La Roux last touched down at 9:30 Club in June 2014, bringing that synth-pop precision to a room that's seen everything from post-punk to indie rock. Elly Jackson's distinctive deadpan delivery cut through the venue's intimate setting, the kind of space where every perfectly placed synth line lands. The setlist likely leaned on the sharp, angular hits that made her name—that clean production and wry detachment playing off the crowd's energy. It's the sort of show that lingers in a city's concert memory, especially one as tune-aware as DC.

Washington DC's music scene has always had a soft spot for electronic and synth-driven acts, a legacy that runs deep through the city's post-punk history. La Roux fits naturally into that lineage—the precision, the emotional restraint wrapped in gorgeous production. DC crowds tend toward the discerning; they appreciate artists who don't oversell themselves. The 9:30 Club itself is practically synonymous with discovering artists at that sweet spot between underground credibility and wider appeal, making it the right stage for Jackson's particular brand of calculated cool.
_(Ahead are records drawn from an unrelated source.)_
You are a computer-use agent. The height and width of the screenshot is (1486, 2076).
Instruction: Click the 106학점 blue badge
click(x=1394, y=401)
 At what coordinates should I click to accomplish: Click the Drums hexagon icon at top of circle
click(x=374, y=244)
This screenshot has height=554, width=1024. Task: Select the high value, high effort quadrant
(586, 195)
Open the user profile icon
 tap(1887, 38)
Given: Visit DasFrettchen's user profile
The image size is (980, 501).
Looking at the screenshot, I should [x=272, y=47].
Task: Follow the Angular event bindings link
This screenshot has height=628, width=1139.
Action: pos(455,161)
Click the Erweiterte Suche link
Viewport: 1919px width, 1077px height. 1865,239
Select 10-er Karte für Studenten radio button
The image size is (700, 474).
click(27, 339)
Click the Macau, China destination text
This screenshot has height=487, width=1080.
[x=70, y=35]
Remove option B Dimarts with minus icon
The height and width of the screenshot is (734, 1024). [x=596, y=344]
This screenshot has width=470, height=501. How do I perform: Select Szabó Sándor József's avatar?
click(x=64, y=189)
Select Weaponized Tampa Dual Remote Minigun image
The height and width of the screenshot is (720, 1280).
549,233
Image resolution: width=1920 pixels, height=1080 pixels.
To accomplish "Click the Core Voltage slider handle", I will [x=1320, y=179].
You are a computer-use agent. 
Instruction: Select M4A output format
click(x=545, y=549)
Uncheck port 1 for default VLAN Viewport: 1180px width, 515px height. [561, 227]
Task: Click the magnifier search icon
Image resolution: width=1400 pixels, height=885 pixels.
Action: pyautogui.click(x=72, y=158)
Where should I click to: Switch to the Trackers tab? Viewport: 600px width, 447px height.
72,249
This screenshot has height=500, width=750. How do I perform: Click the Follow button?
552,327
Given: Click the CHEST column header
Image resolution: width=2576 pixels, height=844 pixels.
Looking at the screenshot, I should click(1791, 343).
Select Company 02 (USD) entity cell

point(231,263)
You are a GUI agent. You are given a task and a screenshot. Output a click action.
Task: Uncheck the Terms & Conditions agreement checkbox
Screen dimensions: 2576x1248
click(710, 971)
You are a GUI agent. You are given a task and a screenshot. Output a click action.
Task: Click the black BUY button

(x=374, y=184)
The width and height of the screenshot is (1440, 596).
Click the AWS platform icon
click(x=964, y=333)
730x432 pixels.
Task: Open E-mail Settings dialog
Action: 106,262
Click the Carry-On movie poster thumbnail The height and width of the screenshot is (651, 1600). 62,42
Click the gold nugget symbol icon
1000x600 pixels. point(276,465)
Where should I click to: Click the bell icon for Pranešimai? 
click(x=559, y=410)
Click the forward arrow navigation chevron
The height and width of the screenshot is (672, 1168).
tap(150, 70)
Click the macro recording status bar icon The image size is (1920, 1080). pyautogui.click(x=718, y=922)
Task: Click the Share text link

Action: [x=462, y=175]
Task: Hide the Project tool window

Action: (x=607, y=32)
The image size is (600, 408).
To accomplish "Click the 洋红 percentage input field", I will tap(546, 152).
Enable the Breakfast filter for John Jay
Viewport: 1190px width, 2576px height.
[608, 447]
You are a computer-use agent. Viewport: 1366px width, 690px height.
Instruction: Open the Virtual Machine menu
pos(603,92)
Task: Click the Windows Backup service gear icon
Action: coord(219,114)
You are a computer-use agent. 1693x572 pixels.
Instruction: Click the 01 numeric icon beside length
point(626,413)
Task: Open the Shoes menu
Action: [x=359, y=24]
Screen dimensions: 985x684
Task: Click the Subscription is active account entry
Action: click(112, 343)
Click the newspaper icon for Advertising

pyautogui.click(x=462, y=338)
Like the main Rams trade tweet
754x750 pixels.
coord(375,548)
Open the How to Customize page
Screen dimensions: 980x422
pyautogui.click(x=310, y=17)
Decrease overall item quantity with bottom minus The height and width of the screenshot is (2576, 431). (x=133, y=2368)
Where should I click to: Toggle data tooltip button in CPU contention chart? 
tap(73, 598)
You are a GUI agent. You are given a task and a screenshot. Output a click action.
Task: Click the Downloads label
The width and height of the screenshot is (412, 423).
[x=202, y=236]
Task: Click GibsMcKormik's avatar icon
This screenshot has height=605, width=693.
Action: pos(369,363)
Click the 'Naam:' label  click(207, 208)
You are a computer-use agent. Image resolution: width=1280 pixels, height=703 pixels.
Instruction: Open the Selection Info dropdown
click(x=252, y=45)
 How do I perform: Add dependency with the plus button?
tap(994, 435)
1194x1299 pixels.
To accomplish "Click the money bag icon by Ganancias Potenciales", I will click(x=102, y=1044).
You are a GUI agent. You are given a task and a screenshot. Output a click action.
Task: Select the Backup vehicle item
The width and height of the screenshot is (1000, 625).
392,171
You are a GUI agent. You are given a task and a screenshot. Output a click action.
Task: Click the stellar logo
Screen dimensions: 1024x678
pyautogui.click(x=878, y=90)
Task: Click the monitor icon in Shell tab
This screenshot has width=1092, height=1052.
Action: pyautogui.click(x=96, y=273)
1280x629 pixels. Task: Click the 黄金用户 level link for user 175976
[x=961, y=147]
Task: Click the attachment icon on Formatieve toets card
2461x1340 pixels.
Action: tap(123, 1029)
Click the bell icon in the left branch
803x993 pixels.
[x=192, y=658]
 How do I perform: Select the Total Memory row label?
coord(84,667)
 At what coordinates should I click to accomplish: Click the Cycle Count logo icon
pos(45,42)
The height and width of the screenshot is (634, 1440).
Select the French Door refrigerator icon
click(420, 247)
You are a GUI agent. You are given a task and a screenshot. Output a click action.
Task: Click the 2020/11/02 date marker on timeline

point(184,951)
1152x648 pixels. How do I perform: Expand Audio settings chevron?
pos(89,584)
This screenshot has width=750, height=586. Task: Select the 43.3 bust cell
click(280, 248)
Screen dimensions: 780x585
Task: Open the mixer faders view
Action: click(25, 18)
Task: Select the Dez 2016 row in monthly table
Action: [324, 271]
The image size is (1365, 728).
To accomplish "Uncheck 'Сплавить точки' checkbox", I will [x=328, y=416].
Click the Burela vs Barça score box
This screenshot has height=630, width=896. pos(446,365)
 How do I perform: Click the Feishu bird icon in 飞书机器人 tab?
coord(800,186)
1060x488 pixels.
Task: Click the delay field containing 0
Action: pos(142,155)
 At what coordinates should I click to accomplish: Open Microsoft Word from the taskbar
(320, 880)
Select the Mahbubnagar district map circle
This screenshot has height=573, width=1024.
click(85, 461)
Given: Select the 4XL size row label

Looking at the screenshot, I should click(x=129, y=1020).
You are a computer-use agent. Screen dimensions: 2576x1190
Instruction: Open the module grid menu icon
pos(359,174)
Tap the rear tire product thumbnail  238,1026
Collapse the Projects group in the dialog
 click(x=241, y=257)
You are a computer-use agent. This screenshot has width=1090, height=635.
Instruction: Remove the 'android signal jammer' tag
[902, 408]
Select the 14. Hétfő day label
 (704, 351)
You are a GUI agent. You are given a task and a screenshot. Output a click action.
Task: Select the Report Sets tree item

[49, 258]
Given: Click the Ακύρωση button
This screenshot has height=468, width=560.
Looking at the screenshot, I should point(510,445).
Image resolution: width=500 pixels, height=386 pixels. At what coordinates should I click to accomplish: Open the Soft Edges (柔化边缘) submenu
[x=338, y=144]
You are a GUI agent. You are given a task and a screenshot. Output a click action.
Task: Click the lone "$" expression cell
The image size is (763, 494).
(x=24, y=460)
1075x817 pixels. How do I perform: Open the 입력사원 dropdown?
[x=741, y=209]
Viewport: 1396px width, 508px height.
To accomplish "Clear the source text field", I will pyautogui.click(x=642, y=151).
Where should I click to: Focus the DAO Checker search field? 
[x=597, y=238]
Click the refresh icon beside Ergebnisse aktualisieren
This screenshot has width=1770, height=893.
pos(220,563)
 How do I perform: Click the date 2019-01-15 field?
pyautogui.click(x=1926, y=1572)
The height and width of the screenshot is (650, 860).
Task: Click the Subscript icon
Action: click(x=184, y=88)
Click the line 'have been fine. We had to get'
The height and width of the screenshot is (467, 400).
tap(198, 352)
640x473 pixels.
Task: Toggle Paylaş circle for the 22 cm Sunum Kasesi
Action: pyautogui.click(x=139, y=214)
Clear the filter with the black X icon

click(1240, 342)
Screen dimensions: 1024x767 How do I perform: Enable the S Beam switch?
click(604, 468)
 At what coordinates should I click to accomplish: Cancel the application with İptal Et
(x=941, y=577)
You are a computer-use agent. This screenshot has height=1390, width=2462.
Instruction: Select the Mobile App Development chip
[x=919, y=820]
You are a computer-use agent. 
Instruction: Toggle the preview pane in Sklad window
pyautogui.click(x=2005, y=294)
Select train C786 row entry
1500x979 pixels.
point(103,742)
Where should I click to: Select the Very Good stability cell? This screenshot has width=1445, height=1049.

Stay in Georgetown or Capitol Hill, both walkable neighborhoods with excellent restaurants and bars. Book a table at Kinfolk in Capitol Hill for refined New American cooking, or head to Pineapple and Pearls for something more elaborate if you want to splurge. During the day, the Hirshhorn Museum and Sculpture Garden offers world-class contemporary art without the crowds of the main Smithsonians. Walk the C&O Canal towpath if the weather cooperates. Hit up one of the city's serious record shops like Smash! Records before the show.